= Extract provided =
Video by The Fantômas Melvins Big Band
- Released: August 26, 2008
- Recorded: May 1, 2006 London, England
- Length: 78:13
- Label: Ipecac Recordings (IPC102) (DVD)
- Director: Douglas Pledger

Fantômas chronology
| Animali In Calore Surriscaldati Con Ipertermia Genitale/Cat in Red (2005) | Live from London 2006 (2008) |  |

Melvins chronology
| Nude with Boots (2008) | The Fantômas Melvins Big Band (2008) | Chicken Switch (2009) |

= Live from London 2006 =

Live from London 2006 is a DVD by the Fantômas Melvins Big Band that was released on August 26, 2008.

== Track listing ==
1. "Sacrifice" (Flipper cover from Gone Fishin')
2. "Page 27" (from Fantômas's Fantômas)
3. "Night Goat" (from The Melvins' Houdini)
4. "Page 28" (from Fantômas Fantômas)
5. "Page 3" (from FantômasFantômas)
6. "Electric Long Thin Wire"
7. "The Bit" (from Melvins Stag)
8. "Page 14" (from Fantômas Fantômas)

= Set tasks =
- A) The Live from London 2006 extract lists this DVD in both the Fantômas chronology and the Melvins chronology. Explain why, based on how the extract credits the release.
- B) In the records, switch "Games tab" to "Settings tab" in the lines starting at the one that contains "At what coordinates" and ending at the one that contains "[x=453, y=62]". Give those lines again with nothing else changed, and leave the pictures out.

= Dataset records =
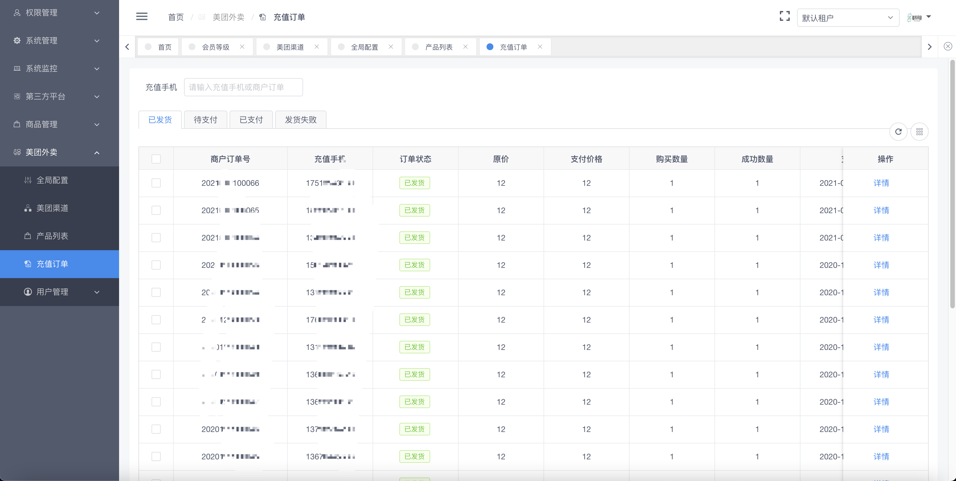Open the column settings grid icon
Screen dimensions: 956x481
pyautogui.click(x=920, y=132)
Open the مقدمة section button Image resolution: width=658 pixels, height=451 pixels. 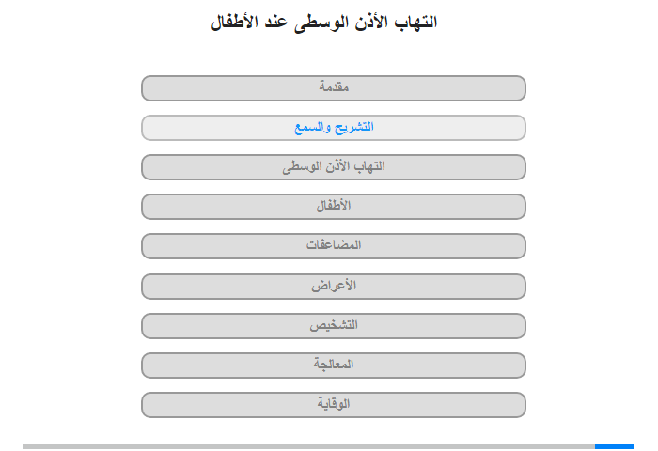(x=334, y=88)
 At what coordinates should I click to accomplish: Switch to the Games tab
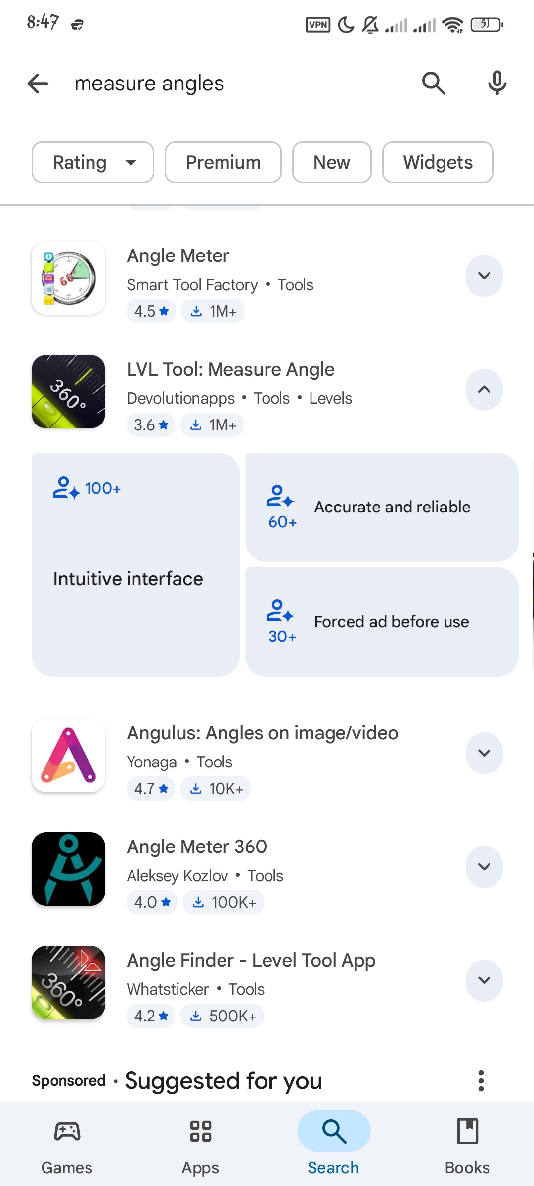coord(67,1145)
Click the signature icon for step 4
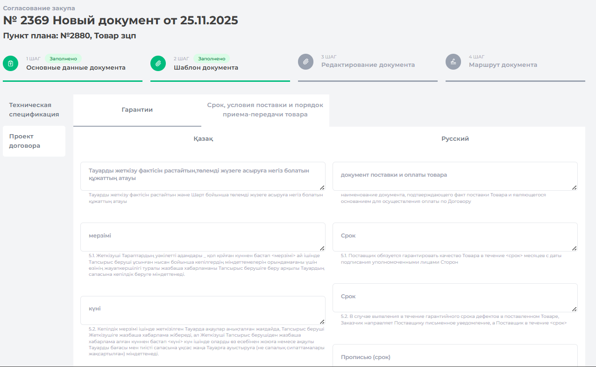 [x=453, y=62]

--

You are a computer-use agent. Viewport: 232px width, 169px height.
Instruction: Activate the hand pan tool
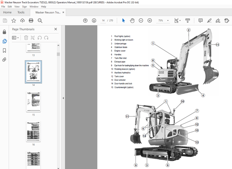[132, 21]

= Task-by-task outputs =
- A) The extract credits the DVD to the Fantômas Melvins Big Band, whose name combines both acts. So the release appears in the Fantômas chronology and in the Melvins chronology.

- B)
 At what coordinates should I click to accomplish: Switch to the Settings tab
coord(67,1145)
Click the signature icon for step 4
 [x=453, y=62]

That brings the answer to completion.